Proponents have high hopes for Nashua tech park plans

If an informal task force of business leaders, city officials and college and university administrators has its way, about 250 acres of undeveloped commercial property off Exit 1 of the Everett Turnpike in Nashua will hold an important key to southern New Hampshire’s future.
The land, owned by The Flatley Company of Braintree, Mass., is adjacent to a 100-acre site housing three interconnected buildings formerly owned by Hewlett-Packard Corp. Flatley purchased that property from Hewlett-Packard in August and plans to develop the adjoining property as part of what it has already named Nashua Technology Park.
The three buildings contain a combined 700,000 square feet, 300,000 of which are unoccupied. Hewlett-Packard is one of the tenants, along with Intel and SkillSoft.
“It’s prime access for a technology park,” said Chris Williams, president of the Greater Nashua Chamber of Commerce and a member of the task force. “We have a piece of land that would make a great site and a landowner interested in making that happen.”
A technology park summit was held in Nashua on Nov. 6 and a feasibility study could be the next step, Williams said.

........

**WHAT YOU WILL DO:**
a - Which companies does the Nashua tech park article name as tenants of the three buildings?
b - From the rows below, copy word for word the lines starting with the line that contains "Click the PARA CACHORROS button" and going on through the line that contains "Click the HYBLOCK".

........

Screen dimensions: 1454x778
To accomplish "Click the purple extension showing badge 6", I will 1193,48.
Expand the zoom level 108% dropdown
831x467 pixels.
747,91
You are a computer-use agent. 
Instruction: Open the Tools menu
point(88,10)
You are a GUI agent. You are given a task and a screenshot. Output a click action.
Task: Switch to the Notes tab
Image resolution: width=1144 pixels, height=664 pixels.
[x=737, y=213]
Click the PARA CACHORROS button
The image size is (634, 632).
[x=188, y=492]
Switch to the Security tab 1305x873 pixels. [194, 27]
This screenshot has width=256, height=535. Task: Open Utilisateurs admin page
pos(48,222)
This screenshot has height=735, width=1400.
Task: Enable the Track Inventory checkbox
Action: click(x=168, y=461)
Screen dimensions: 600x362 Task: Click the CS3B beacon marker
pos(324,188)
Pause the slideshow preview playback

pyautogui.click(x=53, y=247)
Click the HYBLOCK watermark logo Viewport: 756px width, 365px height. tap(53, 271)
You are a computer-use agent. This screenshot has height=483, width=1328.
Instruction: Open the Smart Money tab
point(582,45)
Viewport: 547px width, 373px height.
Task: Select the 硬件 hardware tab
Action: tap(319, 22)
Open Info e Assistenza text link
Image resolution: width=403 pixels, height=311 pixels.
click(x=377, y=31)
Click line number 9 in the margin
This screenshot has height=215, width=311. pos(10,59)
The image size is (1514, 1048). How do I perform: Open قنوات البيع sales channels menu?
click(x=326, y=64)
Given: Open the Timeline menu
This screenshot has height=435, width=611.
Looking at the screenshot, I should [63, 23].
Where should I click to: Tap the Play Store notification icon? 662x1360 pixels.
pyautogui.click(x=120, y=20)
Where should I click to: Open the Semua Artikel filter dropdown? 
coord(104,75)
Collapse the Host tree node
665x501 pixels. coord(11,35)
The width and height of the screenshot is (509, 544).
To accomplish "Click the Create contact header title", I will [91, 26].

........

**RESPONSES IN ORDER:**
a - Hewlett-Packard, Intel, SkillSoft

b -
Click the PARA CACHORROS button
The image size is (634, 632).
[x=188, y=492]
Switch to the Security tab 1305x873 pixels. [194, 27]
This screenshot has width=256, height=535. Task: Open Utilisateurs admin page
pos(48,222)
This screenshot has height=735, width=1400.
Task: Enable the Track Inventory checkbox
Action: click(x=168, y=461)
Screen dimensions: 600x362 Task: Click the CS3B beacon marker
pos(324,188)
Pause the slideshow preview playback

pyautogui.click(x=53, y=247)
Click the HYBLOCK watermark logo Viewport: 756px width, 365px height. tap(53, 271)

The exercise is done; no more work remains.